There is a similarly sounding question, but it is totally different because it relates to a vector of unique_ptr of the class that is serialized. I would like to have a way to serialize member that is a vector.

What I have tried and does not work:

#include<vector>
#include<string>
#include<sstream>
#include<iostream>
#include <boost/archive/text_oarchive.hpp>
#include <boost/archive/text_iarchive.hpp>
#include <boost/serialization/unique_ptr.hpp>
#include <boost/serialization/shared_ptr.hpp>
#include <boost/serialization/string.hpp>
#include <boost/serialization/vector.hpp>
#include <boost/serialization/list.hpp>
#include <boost/serialization/forward_list.hpp>
#include <boost/serialization/serialization.hpp>
using namespace boost::archive;
class Person {
    std::vector<std::unique_ptr<std::string>> data_;
    public:
    Person(){
        data_.emplace_back(nullptr);
        data_.emplace_back(new std::string("Bjarne!!!!!!!!!!!!!!!!!!!!!!!!!!!!!!!!!!"));
    }
    private:
    friend class boost::serialization::access;
template <typename Archive>
void serialize(Archive &ar,const unsigned int)
{
  ar & data_;
}
    public:
    const std::vector<std::unique_ptr<std::string>>& data() const{
        return data_;
    }

};

int main() {
    std::stringstream ss;
    Person p;
    text_oarchive oa{ss};
    oa << p;
    text_iarchive ia{ss};
    Person read;
    ia >> read;
    for (const auto& ptr : read.data()) {
        std::cout << *ptr; 
    }
}
1
Vector of pointers to strings doesn't appear meaningfull.

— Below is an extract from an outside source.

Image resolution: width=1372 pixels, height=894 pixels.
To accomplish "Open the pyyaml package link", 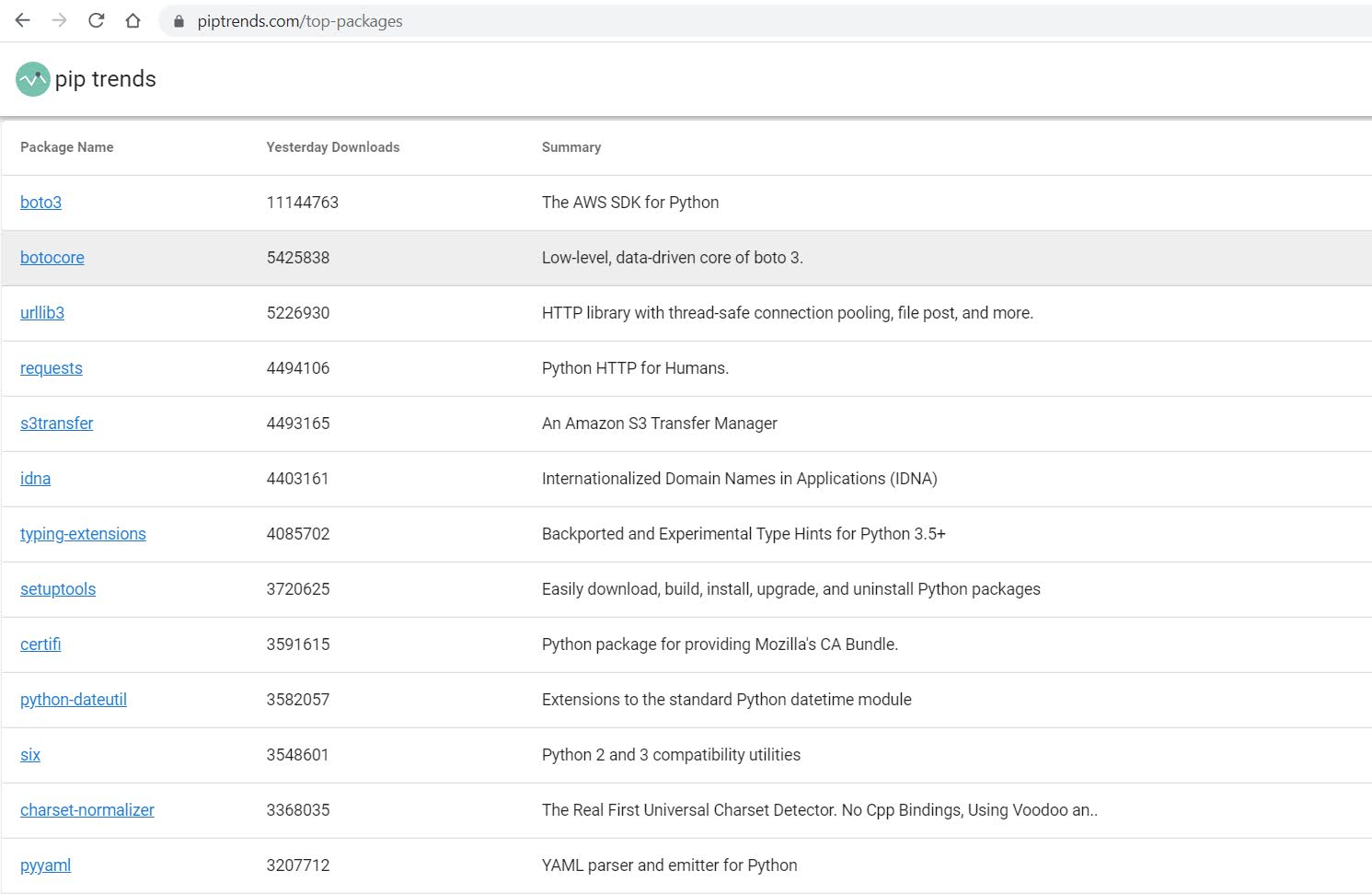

Why not just have a vector of strings? Why would you need the null-pointers? - Aconcagua
It is an example, It could be a pointer to move only UDT - NoSenseEtAl
std::unique_ptr is move-only as well, so that wouldn't be the argument... Still accepted, though, as you'd need pointers for polymorphic types (well, pointer vs. value issue, the null-pointers are another matter!). - Aconcagua
you are right, better example would be a pointer to a type that does not have efficient move, like large std::array or some antique 3rd party code class. - NoSenseEtAl
Best example a polymorphic type, as you cannot do any differently than storing pointers, as you'd suffer from object slicing otherwise ;) - Aconcagua

1 Answers

1
votes

As @CuriouslyRecurringThoughts comments, steer clear of using std::unique_ptrs for sentinel no-values when you want to serialize, use boost::optional instead to serialize.